Business

Revenge of the nerds, bring on the ‘brogrammers’

Facebook’s hacker-way culture may have been the root of a new motif where programmers no longer have to wear pocket protectors and have tape on the bridge of their glasses.

Danilo Stern-Sapad writes code for a living, but don’t call him a geek.

He wears sunglasses and blasts 2Pac while programming. He enjoys playing Battle Shots — like the board game Battleship, only with liquor — at the office. He and fellow coders at startup BetterWorks are lavished with attention by industry recruiters desperate for engineering talent.

“We got invited to a party in Malibu where there were naked women in the hot tub,” said Stern-Sapad, 25. “We’re the cool programmers.”

Technology’s latest boom has generated a new, more testosterone-fueled breed of coder.

Sure, the job still requires enormous brainpower, yet today’s engineers are drawn from diverse backgrounds, and many eschew the laboratory intellectualism that prevailed when semiconductors ruled Silicon Valley.
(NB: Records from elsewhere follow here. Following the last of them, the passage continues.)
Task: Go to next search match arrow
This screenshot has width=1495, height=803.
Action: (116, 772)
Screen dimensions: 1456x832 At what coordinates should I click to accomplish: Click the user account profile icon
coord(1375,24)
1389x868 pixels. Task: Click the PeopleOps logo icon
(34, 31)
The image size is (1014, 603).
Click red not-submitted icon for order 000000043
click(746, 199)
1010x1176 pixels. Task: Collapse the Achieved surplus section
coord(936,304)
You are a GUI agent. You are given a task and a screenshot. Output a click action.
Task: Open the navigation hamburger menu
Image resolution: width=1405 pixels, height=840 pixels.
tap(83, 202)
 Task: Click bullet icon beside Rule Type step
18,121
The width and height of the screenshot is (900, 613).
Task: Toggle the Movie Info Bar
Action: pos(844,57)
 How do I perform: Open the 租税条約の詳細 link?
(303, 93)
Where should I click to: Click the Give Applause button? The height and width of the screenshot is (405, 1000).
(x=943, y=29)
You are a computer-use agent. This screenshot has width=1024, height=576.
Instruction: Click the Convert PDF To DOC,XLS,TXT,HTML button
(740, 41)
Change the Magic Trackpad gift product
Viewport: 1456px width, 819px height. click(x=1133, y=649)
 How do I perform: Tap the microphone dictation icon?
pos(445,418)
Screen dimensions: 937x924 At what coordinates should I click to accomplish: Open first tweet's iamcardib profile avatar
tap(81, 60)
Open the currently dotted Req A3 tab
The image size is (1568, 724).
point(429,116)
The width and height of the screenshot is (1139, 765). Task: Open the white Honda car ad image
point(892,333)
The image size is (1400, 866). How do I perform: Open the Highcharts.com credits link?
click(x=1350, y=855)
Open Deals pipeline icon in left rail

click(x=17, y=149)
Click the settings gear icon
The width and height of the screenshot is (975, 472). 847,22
“I don’t need to wear a pocket protector to be a programmer,” says John Manoogian III, a software engineer and entrepreneur.

At some startups, the pendulum has swung so far in the other direction that it’s given rise to a new title: brogrammer.

A portmanteau of the frat-house moniker “bro” and “programmer,” the term has become the subject of a Facebook group joined by more than 21,000 people; the name of a series of hacker get-togethers in Austin, Texas; the punch line for online ads; and the topic of a humorous discussion on question-and-answer site Quora titled, “How does a programmer become a brogrammer?” (One pointer: Drink Red Bull, beer and “brotein” shakes.)

One popular online video featured Brooklyn-based programmer Rob Spectre giving a presentation entitled, “Learn Brogramming the Hard Way.”

“It’s entirely a joke,” said Spectre, who works at the startup Twilio. “Developers by nature are not super confrontational ‘Jersey Shore’ types, which is why we find brogramming so funny.”